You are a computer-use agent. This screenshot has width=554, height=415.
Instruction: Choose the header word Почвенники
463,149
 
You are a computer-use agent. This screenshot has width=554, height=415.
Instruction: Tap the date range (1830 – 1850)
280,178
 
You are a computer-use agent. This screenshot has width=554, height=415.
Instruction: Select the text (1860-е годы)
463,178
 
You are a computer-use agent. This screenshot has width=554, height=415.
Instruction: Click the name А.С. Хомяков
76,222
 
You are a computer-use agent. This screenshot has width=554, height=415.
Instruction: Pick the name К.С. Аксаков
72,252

==

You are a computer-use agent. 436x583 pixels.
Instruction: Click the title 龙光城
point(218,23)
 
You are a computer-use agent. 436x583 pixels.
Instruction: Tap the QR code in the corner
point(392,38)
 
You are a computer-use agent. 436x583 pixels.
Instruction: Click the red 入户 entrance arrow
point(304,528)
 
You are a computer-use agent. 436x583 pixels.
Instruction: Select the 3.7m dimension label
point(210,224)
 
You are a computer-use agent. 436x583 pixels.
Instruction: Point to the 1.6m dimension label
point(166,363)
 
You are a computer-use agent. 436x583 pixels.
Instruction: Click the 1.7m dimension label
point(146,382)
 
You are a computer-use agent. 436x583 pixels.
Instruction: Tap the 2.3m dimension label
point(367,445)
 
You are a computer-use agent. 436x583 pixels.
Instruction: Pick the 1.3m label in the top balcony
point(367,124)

## [Directions]
Please locate each line of the items above that contains the word "dimension" and copy those lines. Treat uppercase and lowercase as different.

## [Result for this exercise]
Instruction: Select the 3.7m dimension label
Instruction: Point to the 1.6m dimension label
Instruction: Click the 1.7m dimension label
Instruction: Tap the 2.3m dimension label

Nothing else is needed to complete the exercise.